Binding mechanism of 4−octylphenol with human serum albumin: Spectroscopic investigations, molecular docking and dynamics simulation

Abstract

4−Octylphenol (OP) is an environmental estrogen that can enter organisms through the food chain and cause various toxic effects. Here, the interaction between OP and human serum albumin (HSA) was explored through multipectral, molecular docking and dynamics simulation. The results showed that OP and HSA formed a ground state complex through a static quenching mechanism, and the interaction was spontaneously driven by hydrogen bonds and hydrophobic interaction forces.
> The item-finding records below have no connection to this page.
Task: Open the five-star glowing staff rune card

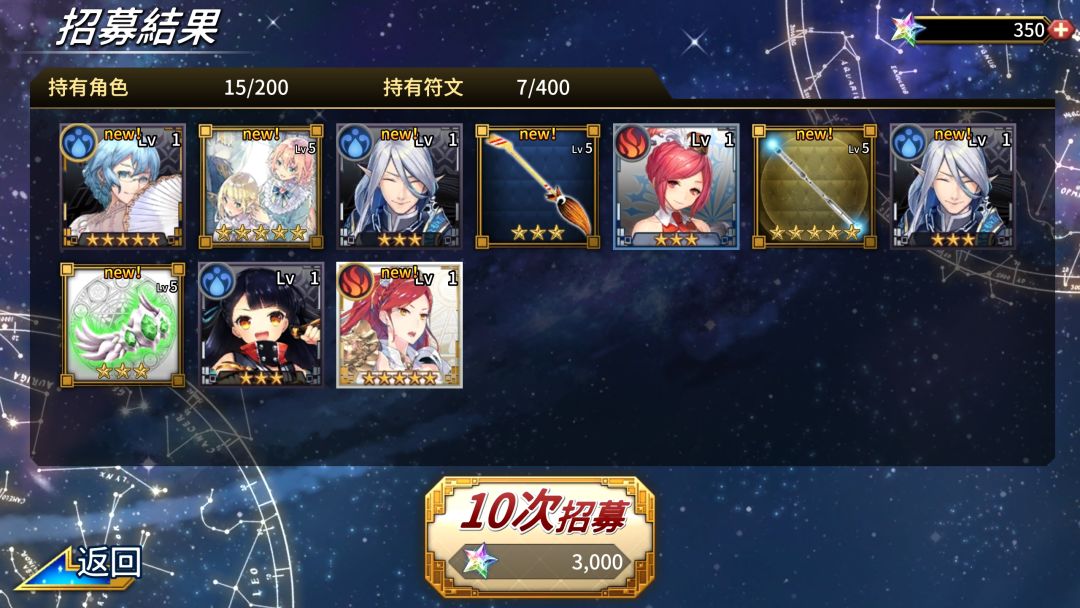Action: (x=814, y=186)
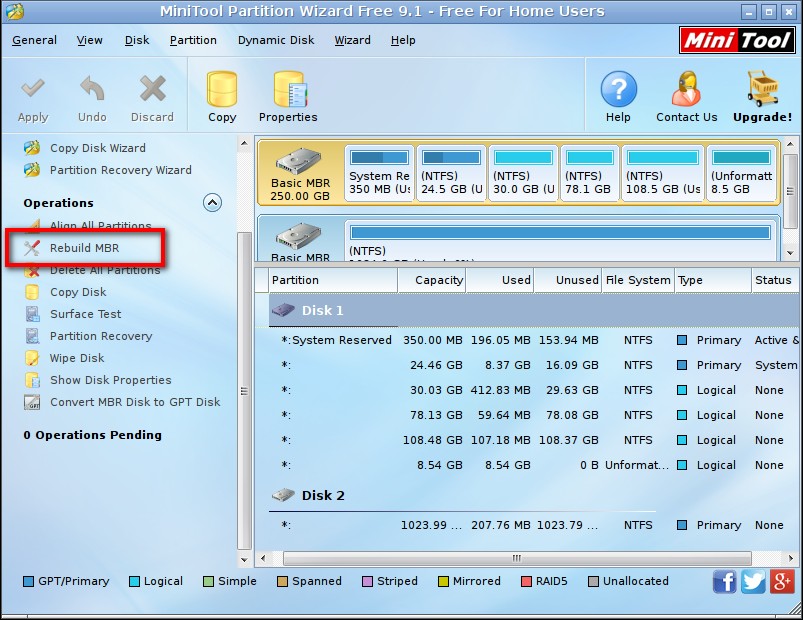The width and height of the screenshot is (803, 620).
Task: Open the Wizard menu
Action: click(352, 40)
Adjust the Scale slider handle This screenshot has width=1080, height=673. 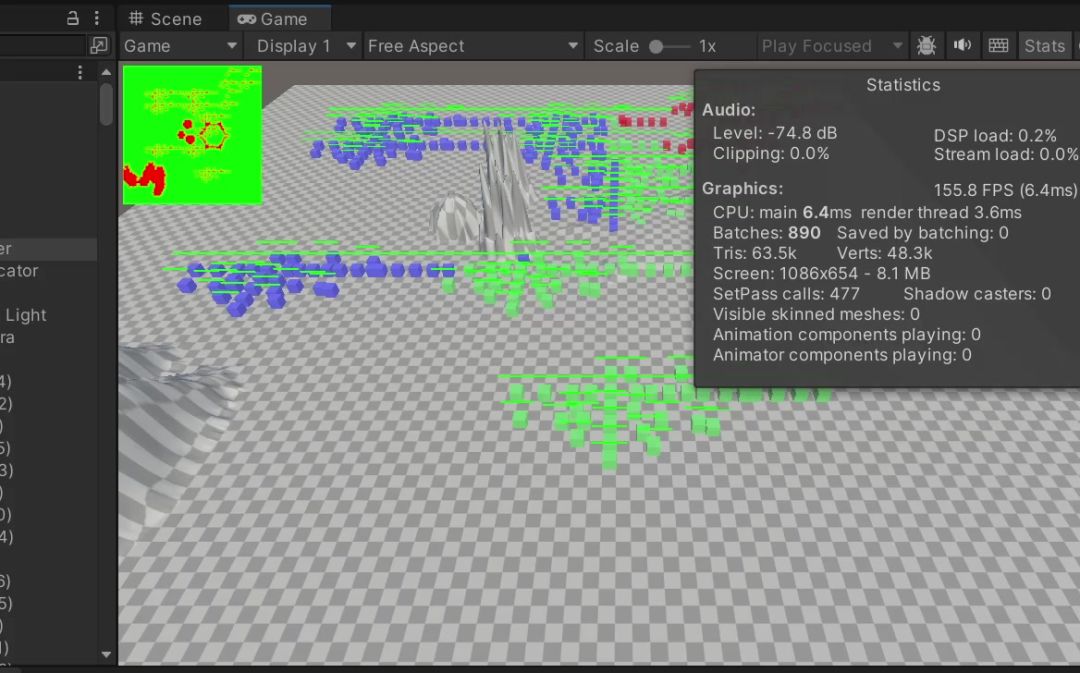click(x=656, y=46)
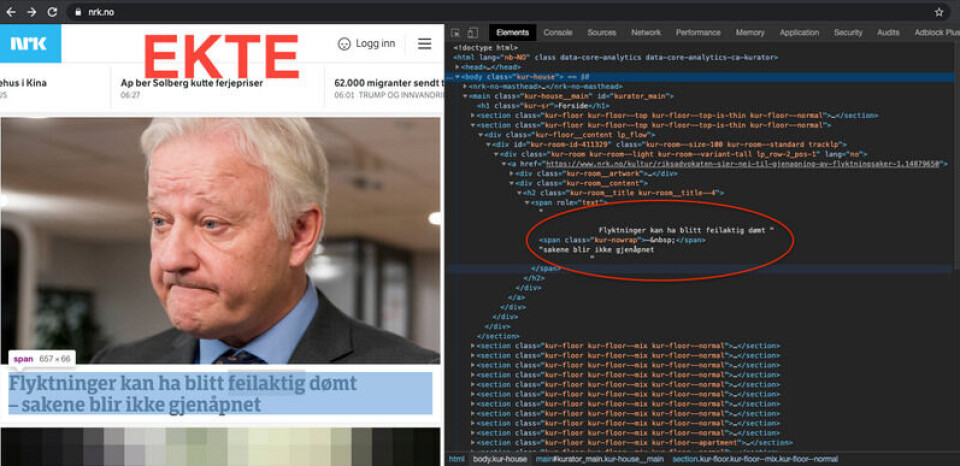Click the NRK logo
The height and width of the screenshot is (466, 960).
(30, 44)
The binding constant at different temperatures was measured to be on the order of 105 L mol−1. Site competition experiments suggested that OP interacted with amino acid residues Lys195, Cy245 and Cys246 located at the Sudlow site I of HSA, resulting in a more stretched protein peptide. The presence of OP increased the surface hydrophobicity of HSA, and reduced the content of α-helix in HSA by 3.4%. FT−IR spectra showed that OP interacted with the C=O and C-H groups of the polypeptide backbone. Molecular docking demonstrated that OP mainly bound to Site I of HSA and hydrogen bonds participated in the interaction. In addition, molecular dynamics simulations further explored the stability and dynamic behavior of the OP−HSA complex through RMSD, RMSF, SASA and Rg.